It is not without reason, Sophie Hannah’s ‘The Monogram Murders’ was one of themost anticipated releases of 2014. When it comes to crime fiction, callingChristie ‘the most widely published author and the best –selling novelist of all time’ is a massive understatement. She is an institution. The undisputed Queen of Crime who enjoys total literary immortality.
The book makes a good first impression. It hits the ground running with the key characters being introduced quickly. The plot is tricky, the suspense gripping and the narrative crisp and no-nonsense. Alongside a sense of foreboding, of stifling unease & paranoia there’s also a crushing feeling of sadness and loss. There are clues & misdirection abound, that can keep you up at night as you thoroughly indulge in the thrill of reading a brand new Poirot mystery after decades!
But a project this ambitious is not without its flaws. Firstly, Detective Catchpool is possibly the most incompetent detective to ever appear in crime fiction. He keeps making excuses, evading responsibilities, literally begging Poirot to help him solve the case. He complains when Poirot asks him to think. Even the trauma he keeps referring to, that supposedly renders him incapable of facing dead bodies & thereby doing his job is not traumatic enough for readers to empathize with him. Long story short, he is a colossal waste of time who shouldn’t return in any future Christie reboot.

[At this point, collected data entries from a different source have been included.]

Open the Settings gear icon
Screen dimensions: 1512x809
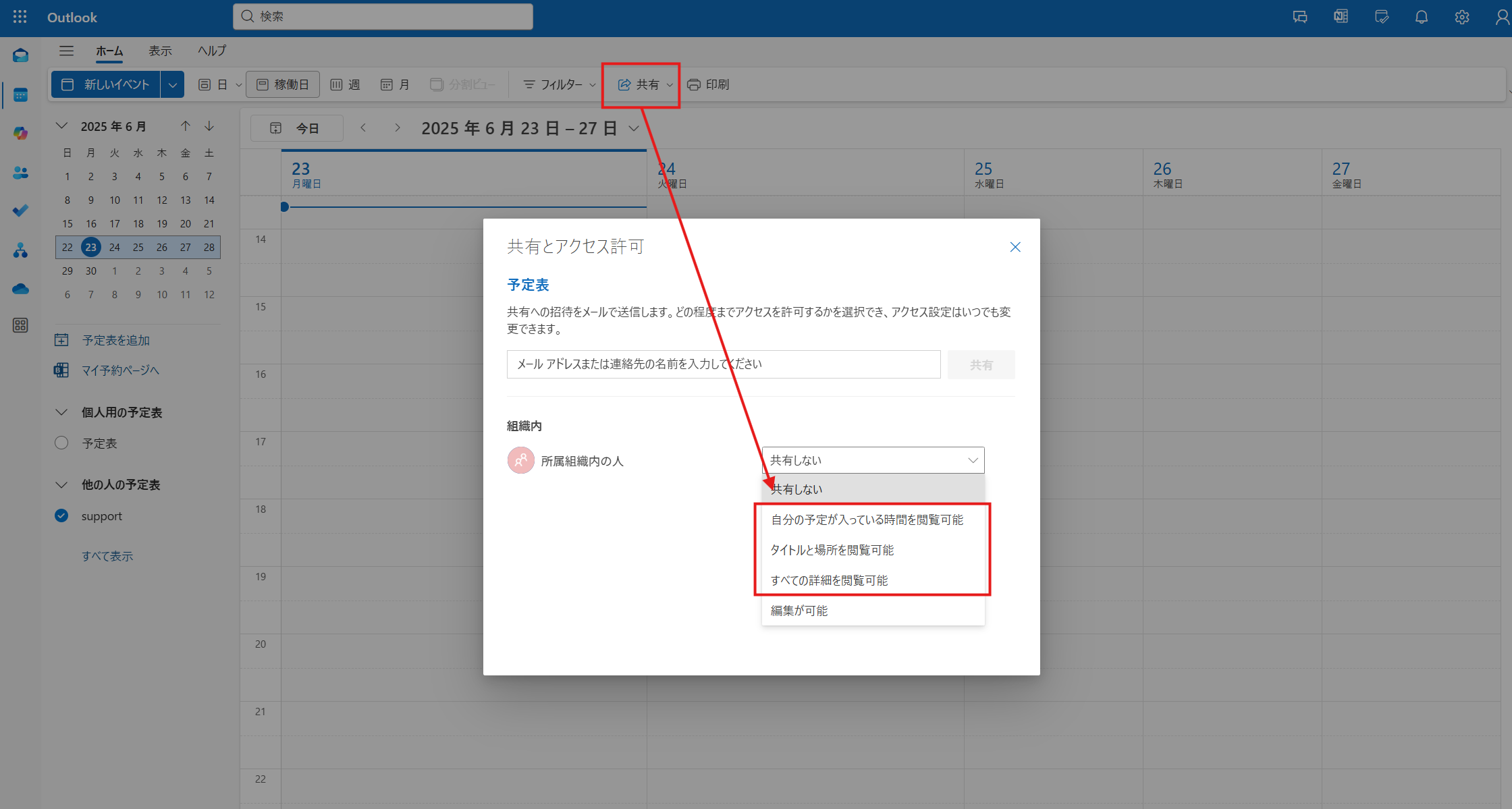tap(1461, 17)
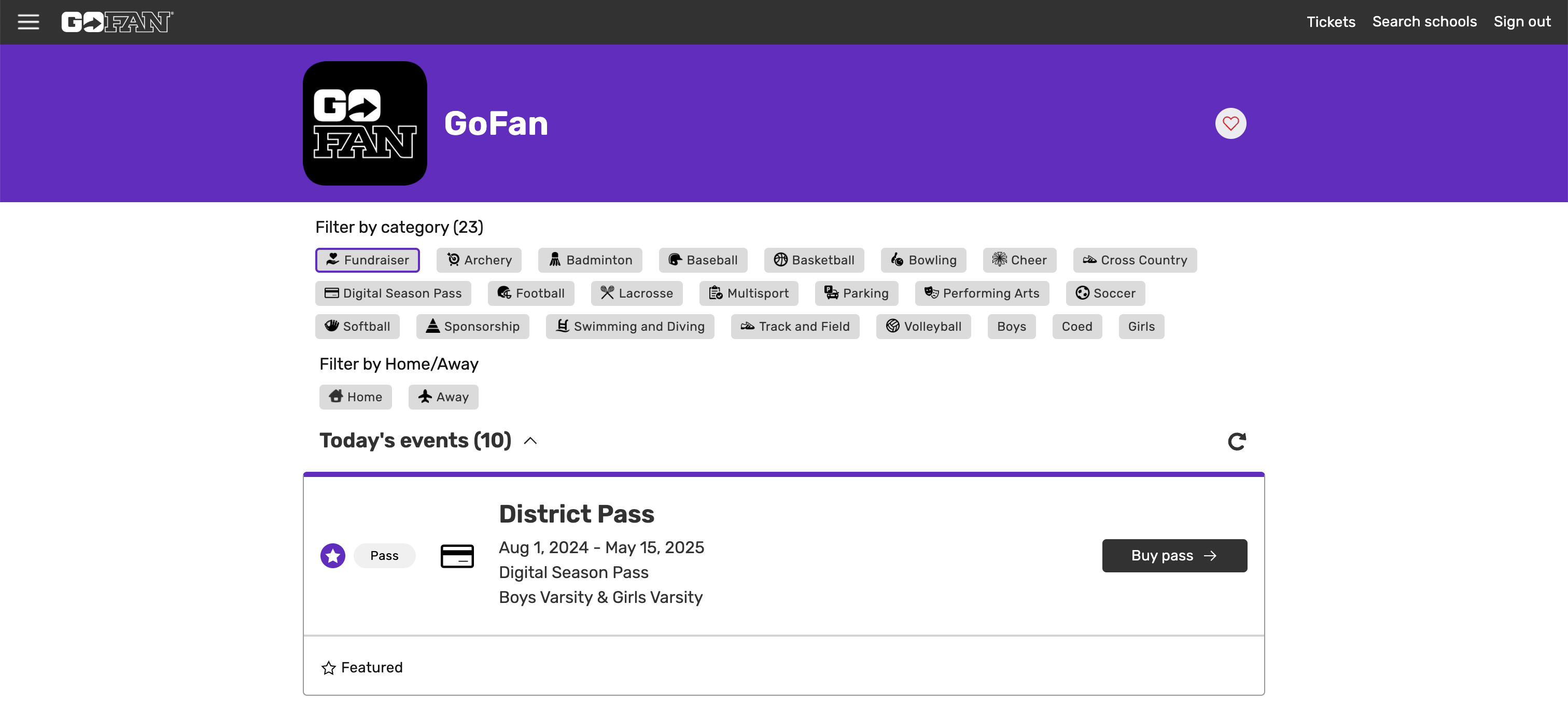Image resolution: width=1568 pixels, height=703 pixels.
Task: Click the heart favorite icon on the banner
Action: tap(1230, 123)
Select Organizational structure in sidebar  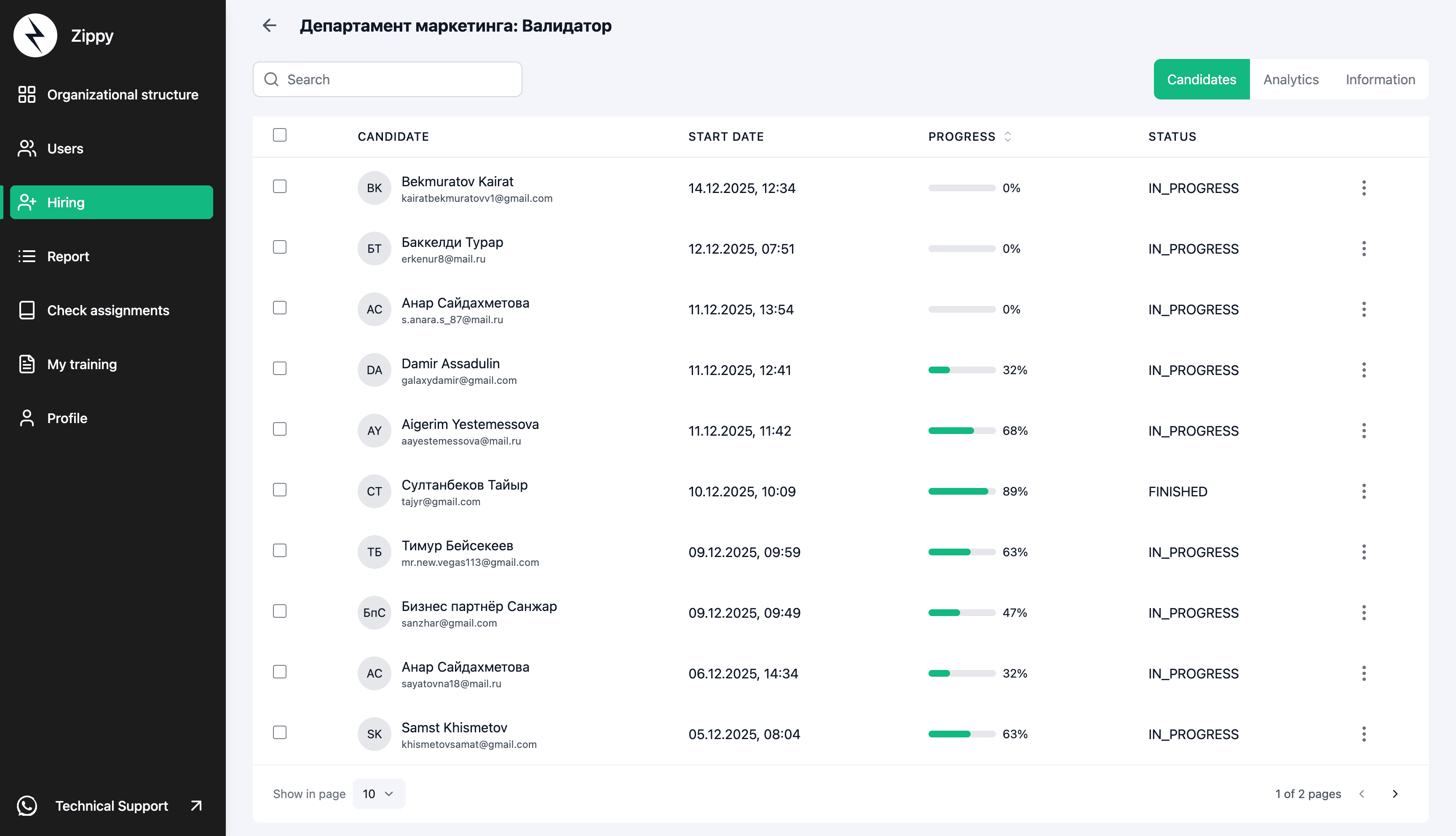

As a Christie purist it breaks my heart to say that Hannah’s Poirot is simply not the Belgian detective with the mannerisms & foibles that we all know & love. Poirot’s wisdom, kindness & vitality are supposed to establish an instant connection with his readers from the get-go. Hannah unnecessarily keeps referring to his ‘little grey cells’. He is snappy, rude; his French sounds forced. Worse, he feels lifeless, cold, almost mechanical. There is no clever deduction, no logical conclusions. Every conclusion is just a lucky assumption.
In the end it boils down to being a crime fiction reboot where the greatest injustice is done not to the victims but to the detective whose literary resurrection the whole world is waiting for!